WHAT THE TASK ASKS: Beneath this task is a listing; tally its lines that contain "width" and give only the total.

____ RECORD SET

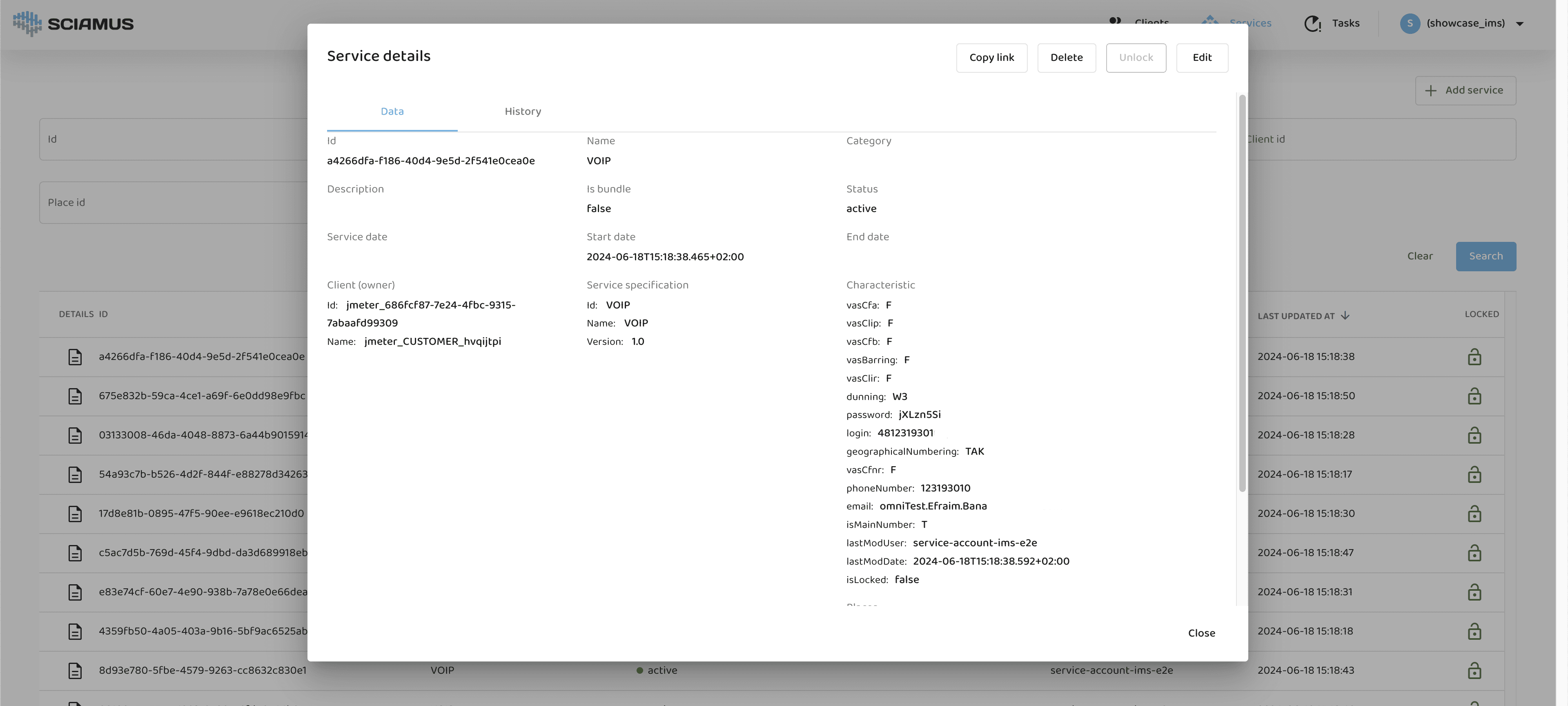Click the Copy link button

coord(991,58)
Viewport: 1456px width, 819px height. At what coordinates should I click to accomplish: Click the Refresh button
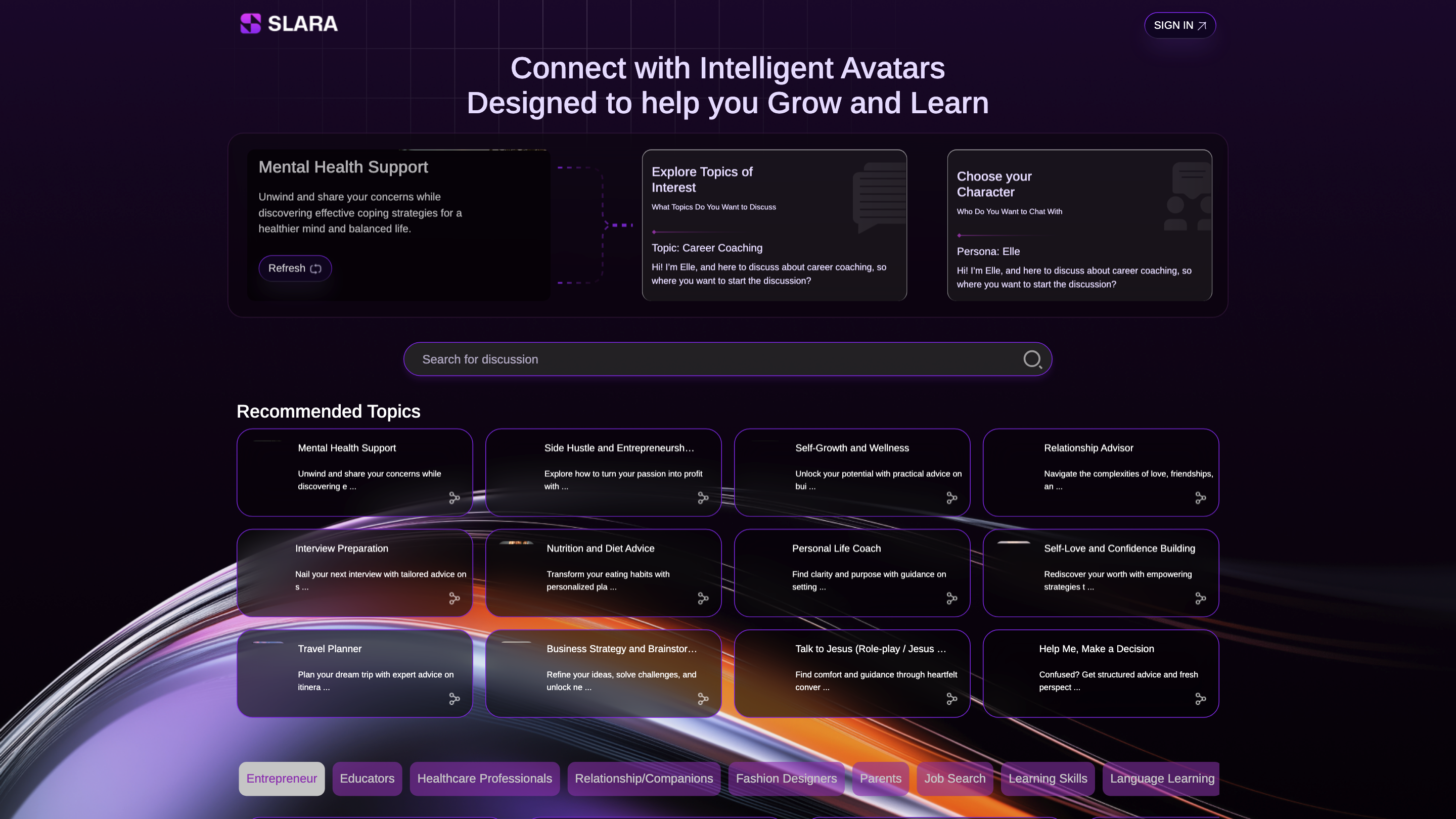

________
____ RECORD SET

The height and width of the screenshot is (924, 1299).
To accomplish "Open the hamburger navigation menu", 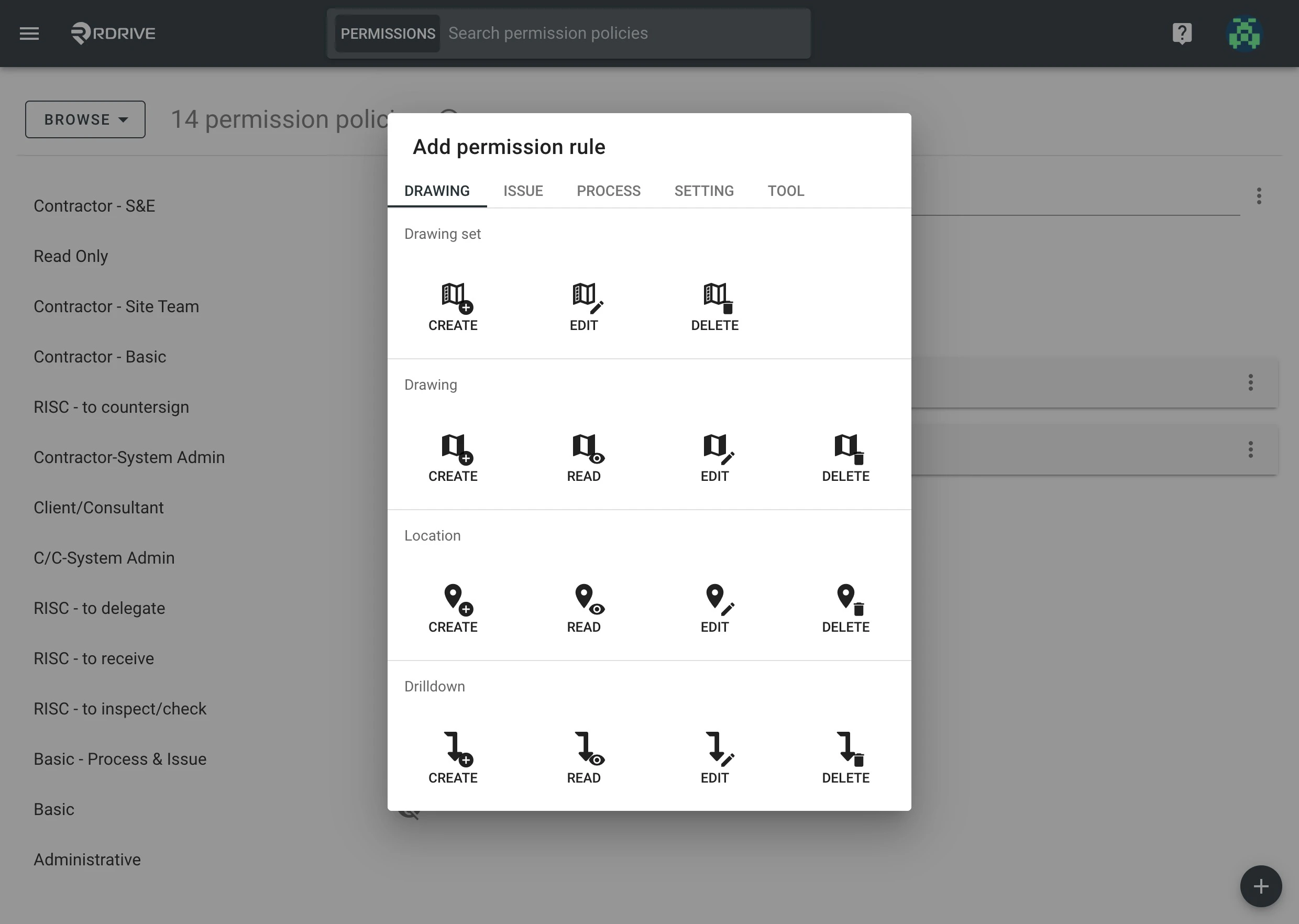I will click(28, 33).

________

OUTPUT OF THE EXERCISE: 2